Top of GIVEN ENTRIES

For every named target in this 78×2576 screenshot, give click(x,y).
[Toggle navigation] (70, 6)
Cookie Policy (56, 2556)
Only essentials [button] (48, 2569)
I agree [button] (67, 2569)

Bottom of GIVEN ENTRIES
Top of GIVEN ENTRIES

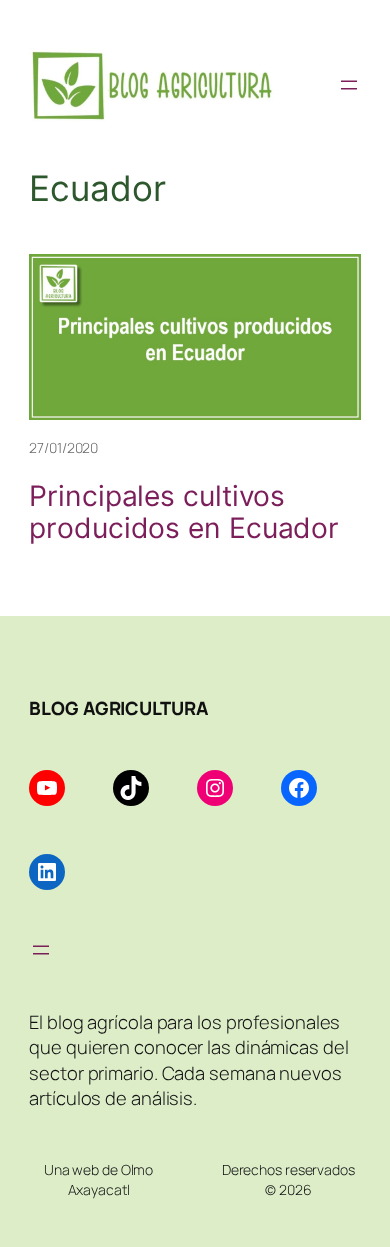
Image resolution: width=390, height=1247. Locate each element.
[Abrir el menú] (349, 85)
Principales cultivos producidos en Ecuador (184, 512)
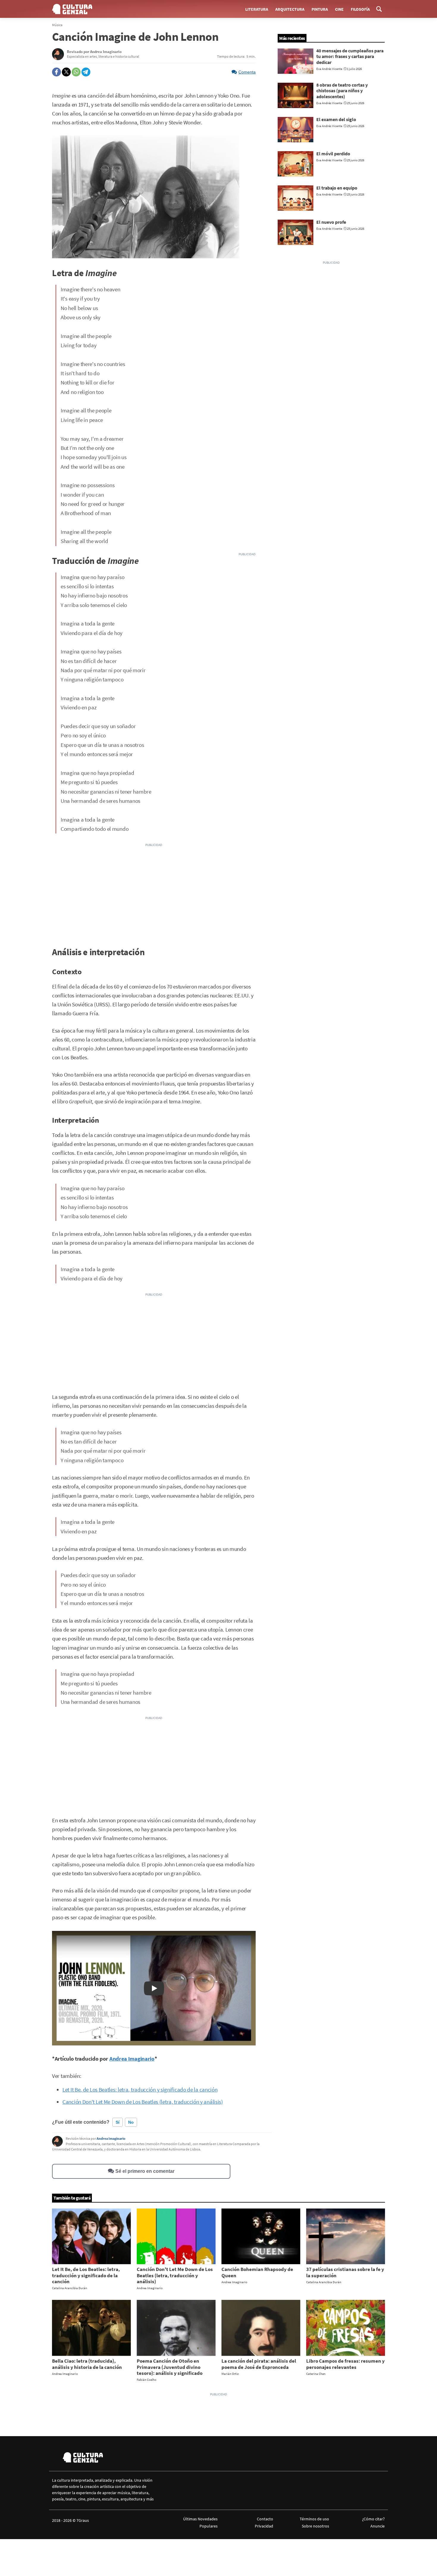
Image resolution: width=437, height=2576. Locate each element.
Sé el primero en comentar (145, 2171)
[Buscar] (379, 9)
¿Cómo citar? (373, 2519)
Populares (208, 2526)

Bottom of GIVEN ENTRIES

ASSIGNMENT: The range runs from the line above containing "Sé el primero en comentar (145, 2171)" to the line containing "Populares (208, 2526)", inclusive. Restate those lines word for word and no others.

RESPONSE:
Sé el primero en comentar (145, 2171)
[Buscar] (379, 9)
¿Cómo citar? (373, 2519)
Populares (208, 2526)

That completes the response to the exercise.